-- TASK SET --
1/ According to the article on deep vein thrombosis, how many Americans die from pulmonary embolisms every year?
2/ Write the next part of the article on blood clots and choosing a hospital, picking up after its last sentence.

Top of EXTRACT PROVIDED

Doctors at the Ochsner Clinic Foundation in New Orleans have started a campaign against two conditions that are responsible for 10% of all hospital deaths each year.
One of these conditions is deep vein thrombosis (DVT), which occurs when a blood clot forms in the leg and blocks the flow of blood. This can lead to potentially life-threatening pulmonary embolisms, which are caused when a clot breaks free, travels upward through the body and lodges in a lung. If the clot is large enough, it can cause sudden death.
Approximately 500,000 Americans develop pulmonary embolisms every year, and 200,000 people die from them. The American College of Chest Physicians says it may be the most preventable cause of hospital death.
Who's At Risk?
People hospitalized for long periods of time are particularly at risk because blood can collect in their legs and increase the probability of a clot forming.
Air travelers can also be prone to the condition because of the long hours spent cramped in a seat, experts say. Those with cancer, chronic heart or respiratory failure, and an inherited or acquired predisposition to clotting and varicose veins also have an increased risk. So do people who are obese, as well as women who are pregnant or are using birth control pills or hormone-replacement therapy.
Symptoms of DVT can include leg pain, swelling, tenderness, discoloration or redness. Often, though, there are no symptoms.
Dr. Samuel Goldhaber, director, Venous Thromboembolism Research Group at Brigham and Women's Hospital in Boston, says the conditions are difficult to diagnose.
What Can Be Done?
Dr. Steven Deitelzweig, Ochsner's chairman of the department of hospital medicine, and his colleagues have developed a clinical assessment tool to help identify people who are at risk for developing DVT. The various risk factors-obesity, heart failure, infections, lung problems, prolonged immobility-are put on a grid. Everyone admitted to the hospital is assessed and put in a category of low, medium or high risk.
People who have two risk factors get treated with non-pharmacological devices, such as compression stockings.
If a person has at least three risk factors, or two risk factors and a history of stroke or cancer, they get at least one blood-thinning drug.
How to Choose the Right Hospital
If you assume that hospitals are roughlyI equivalent in the quality of care they offer, you could be making a deadly mistake. Most people are not aware of the differences among the various types of hospitals. What you should know...
There are two major categories of hospitals—specialty hospitals and general hospitals.
Speciality hospitals focus on either one type of medical condition, such as cancer or eye problems, or deal exclusively with a specific category of patients, such as women or children.
Advantage: Greater access to applicable new technology and treatment techniques.
Disadvantage: Since not all communities have specialty hospitals, you may have to travel a great distance to use one.
Best used for: Complicated problems, such as major heart surgery or rare conditions, such as certain cancers.
General hospitals deal with a wide variety of medical conditions.

Bottom of EXTRACT PROVIDED
Top of SOURCE INFORMATION

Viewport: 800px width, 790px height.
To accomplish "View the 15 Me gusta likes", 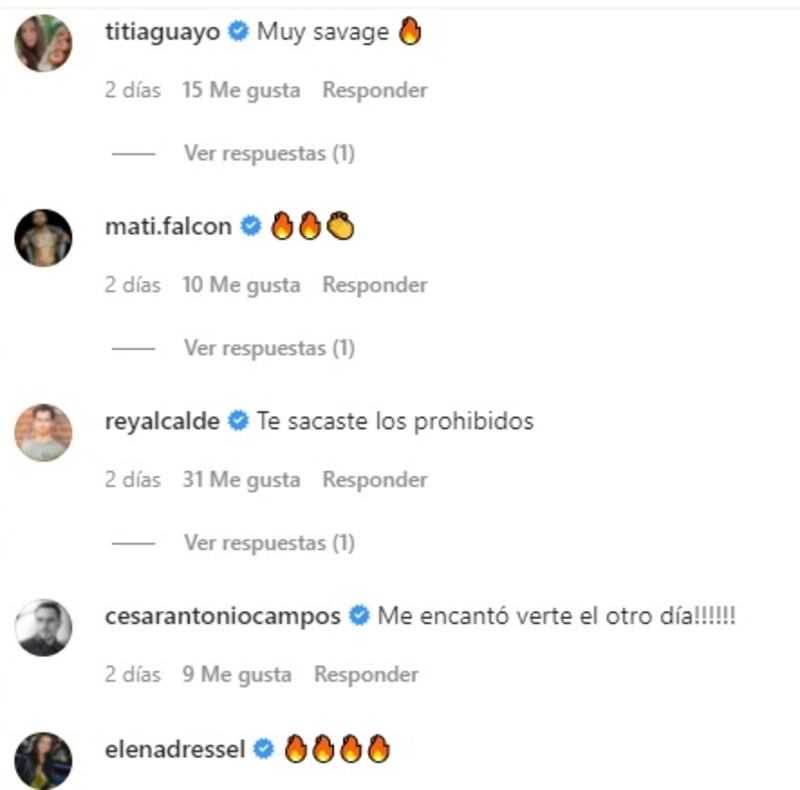I will tap(241, 90).
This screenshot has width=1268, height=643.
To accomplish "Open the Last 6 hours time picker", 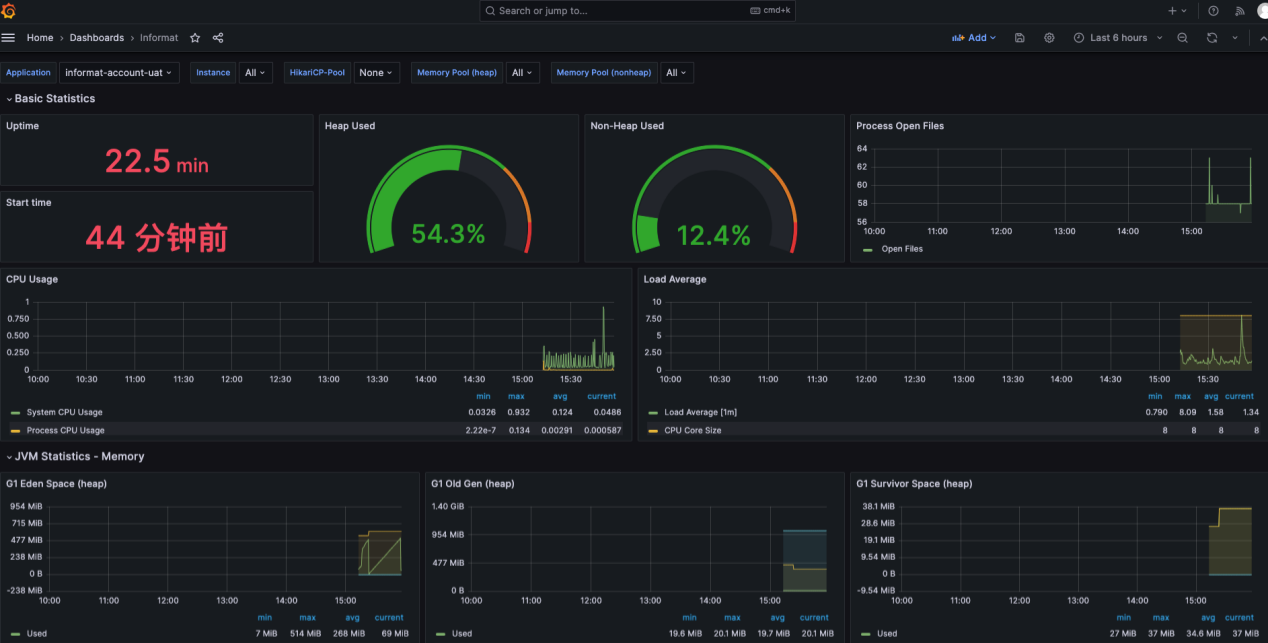I will [1118, 38].
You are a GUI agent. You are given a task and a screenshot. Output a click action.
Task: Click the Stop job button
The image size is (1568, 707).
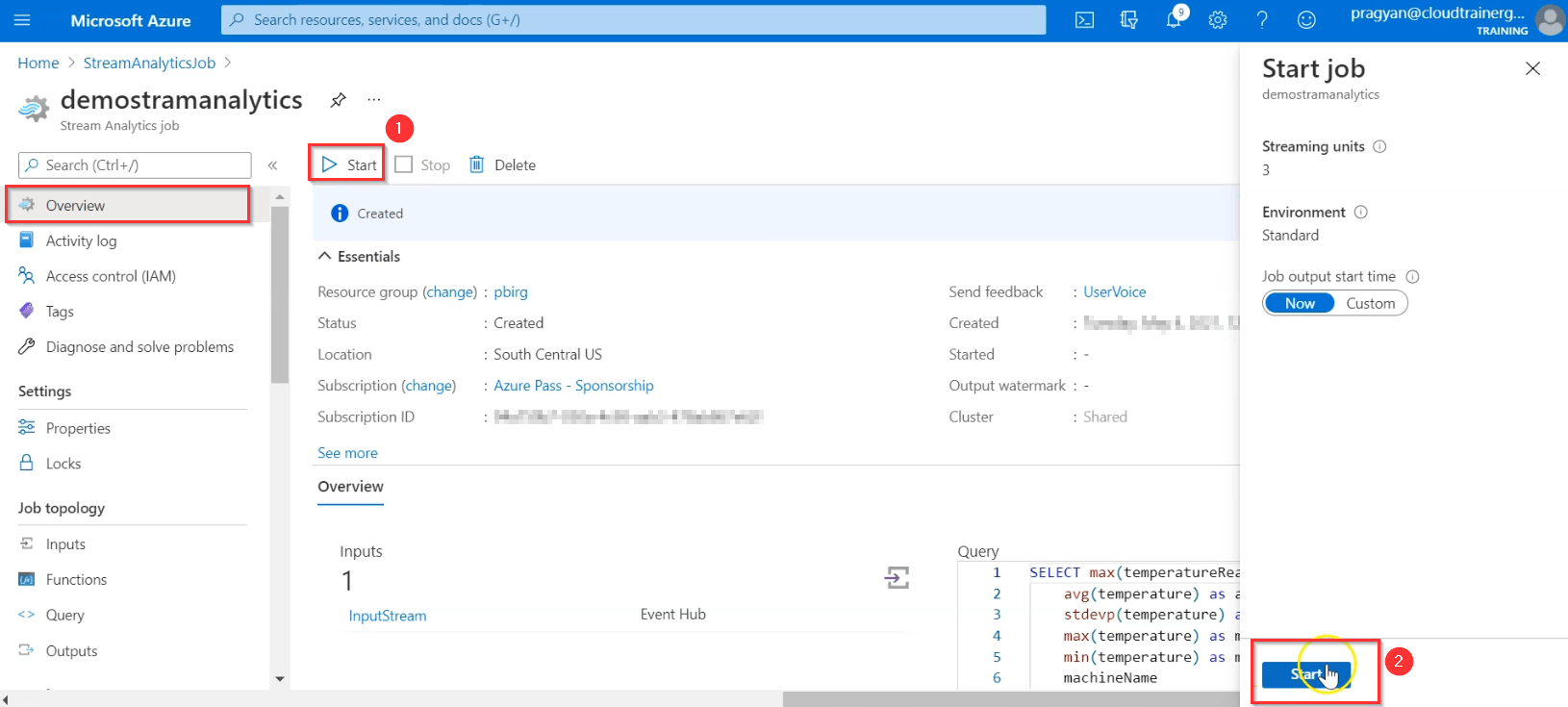(x=423, y=164)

Bottom of SOURCE INFORMATION

-- RESULTS OF THE TASKS --
1/ 200,000 people die from them every year.

2/
Advantage: General hospitals are better equipped to handle unexpected medical situations that may occur in the course of treatment.
Disadvantage: They may not be expert in rare or unique problems.
A general hospital can be a community hospital or a medical center...
Community hospitals typically have fewer than 250 beds but are fully equipped to handle most medical conditions.
Advantage: Because they have fewer patients and shorter lengths of stay, on average, community hospitals have lower infection rates than larger hospitals.
Disadvantage: They may not have as many highly trained specialists.
Best used for: Routine treatment and surgery, such as appendectomy.
Medical centers are large institutions that are typically, though not always, affiliated with universities.
Advantage: Medical centers offer state-of-the-art intensive care and coronary care.
Disadvantage: Because medical centers typically have sicker patients who get less personalized attention, higher infection rates are often reported at these facilities.
Best used for: Complicated conditions requiring medical experts in a number of specialties—for example, cardiology and endocrinology—and/or rare conditions that require comprehensive diagnostic services.
Community hospitals and medical centers can be classified as teaching or non-teaching facilities...
Teaching hospitals provide teaching programs for medical students, interns (students still in training) and residents (doctors learning specialties).
Advantage: Access to cutting-edge technology and renowned expertise (that's why students come there).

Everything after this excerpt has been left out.